4.4 Interval Accumulation
Export fields accumulate a running average each ocean timestep via
Welford’s algorithm (3), in native Omega units; SSH is read directly
from its source at export time instead of being accumulated. Unit
conversion (4.2.5) is deferred to copyToHost/exportToCoupler, so it
runs once per interval rather than once per accumulation step.
exportToCoupler resets all accumulators after packing, so no separate
reset call is needed in the run loop. Interval summation (as opposed to
averaging), needed for flux-like fields, is not yet implemented; it can
reuse NAccumSteps (average x steps) or a dedicated accumulation path
once flux fields are added.
4.5 Extensibility
To add a new coupling field:
Add an
Array1DReal/HostArray1DRealmember toCplToOcnFieldsorOcnToCplFieldsinSfcCoupling.h, and initialize it in the corresponding constructorAdd an unpack/pack call in
importFromCoupler/exportToCoupler(and, for export fields, an update inupdateExportFields)Add the name/index entry in the Fortran bridge file
Fill the field in
applyImportFields()orupdateExportFields()
No changes to method signatures or ordering constraints are needed.
5 Verification and Testing
5.1 Test: Import round-trip
Attach synthetic x2o buffers with known, cell-varying values, call
importFromCoupler, and verify the CplToOcn arrays match expected
values.
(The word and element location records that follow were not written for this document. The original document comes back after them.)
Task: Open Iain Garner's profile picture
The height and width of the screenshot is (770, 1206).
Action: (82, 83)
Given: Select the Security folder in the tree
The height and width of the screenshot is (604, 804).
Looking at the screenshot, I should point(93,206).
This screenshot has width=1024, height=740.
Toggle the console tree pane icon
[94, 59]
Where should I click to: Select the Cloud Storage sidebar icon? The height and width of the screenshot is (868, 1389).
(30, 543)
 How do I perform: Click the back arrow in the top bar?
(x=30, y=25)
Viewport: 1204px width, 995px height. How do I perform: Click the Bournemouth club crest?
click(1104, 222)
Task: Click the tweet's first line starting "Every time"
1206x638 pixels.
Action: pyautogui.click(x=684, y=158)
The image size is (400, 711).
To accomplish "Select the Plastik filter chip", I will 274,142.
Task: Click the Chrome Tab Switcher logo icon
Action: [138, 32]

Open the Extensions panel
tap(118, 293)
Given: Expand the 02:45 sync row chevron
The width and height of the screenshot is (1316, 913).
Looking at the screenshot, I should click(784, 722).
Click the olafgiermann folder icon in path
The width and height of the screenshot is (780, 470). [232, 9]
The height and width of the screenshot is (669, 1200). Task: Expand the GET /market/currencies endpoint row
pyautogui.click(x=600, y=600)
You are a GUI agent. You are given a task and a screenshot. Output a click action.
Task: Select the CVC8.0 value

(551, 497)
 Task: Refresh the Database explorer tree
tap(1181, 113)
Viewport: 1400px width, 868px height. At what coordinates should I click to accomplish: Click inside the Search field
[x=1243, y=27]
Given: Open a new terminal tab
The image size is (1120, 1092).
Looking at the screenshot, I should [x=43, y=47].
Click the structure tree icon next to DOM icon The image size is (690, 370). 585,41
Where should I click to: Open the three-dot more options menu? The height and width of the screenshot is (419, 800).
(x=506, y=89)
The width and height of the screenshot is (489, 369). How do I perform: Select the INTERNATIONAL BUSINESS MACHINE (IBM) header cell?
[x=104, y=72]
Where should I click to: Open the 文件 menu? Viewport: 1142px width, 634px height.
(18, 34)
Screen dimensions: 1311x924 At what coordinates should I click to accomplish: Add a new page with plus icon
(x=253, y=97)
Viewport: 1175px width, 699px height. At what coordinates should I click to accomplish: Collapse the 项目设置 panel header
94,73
Test both MCT and MOAB layouts.
tests requirement 2.1, 2.2, 2.5
5.2 Test: Apply imported fields to Forcing
Populate CplToOcn arrays directly, call applyImportFields, and verify
the owned-cell subview of the matching Forcing arrays matches.
tests requirement 2.1, 2.4
5.3 Test: Running-average accumulation and conversion
Advance the model clock through a known number of ocean timesteps within
one coupling interval, calling updateExportFields with cell- and
step-varying tracer values each timestep (using the coupling Alarm to
end the loop, as in the sketch in 4.2.4). Verify NAccumSteps matches
the step count and, after copyToHost (the only sanctioned way to read
the averages), the resulting host-mirror averages match the analytic
mean within round-off tolerance. EosType is forced to constant for
the test suite so calcPtFromCt is an identity, isolating the +TkFrz
Kelvin shift; salinity is checked unconverted (practical conversion is a
TODO).
tests requirement 2.4, 2.6, 2.7
5.4 Test: Export round-trip and reset
Populate OcnToCpl averages via updateExportFields (seeded to the
target value using NAccumSteps == 0), call exportToCoupler, and
verify the packed o2x buffer matches expected values (temperature
offset by TkFrz) for both MCT and MOAB layouts. Also verify OcnToCpl
host mirrors and NAccumSteps are zeroed afterward.
tests requirement 2.1, 2.4, 2.5, 2.7
5.5 Test: Object lifecycle
Create a non-default, named SfcCoupling, verify it can be retrieved
with get, erase it, and verify retrieval afterward fails.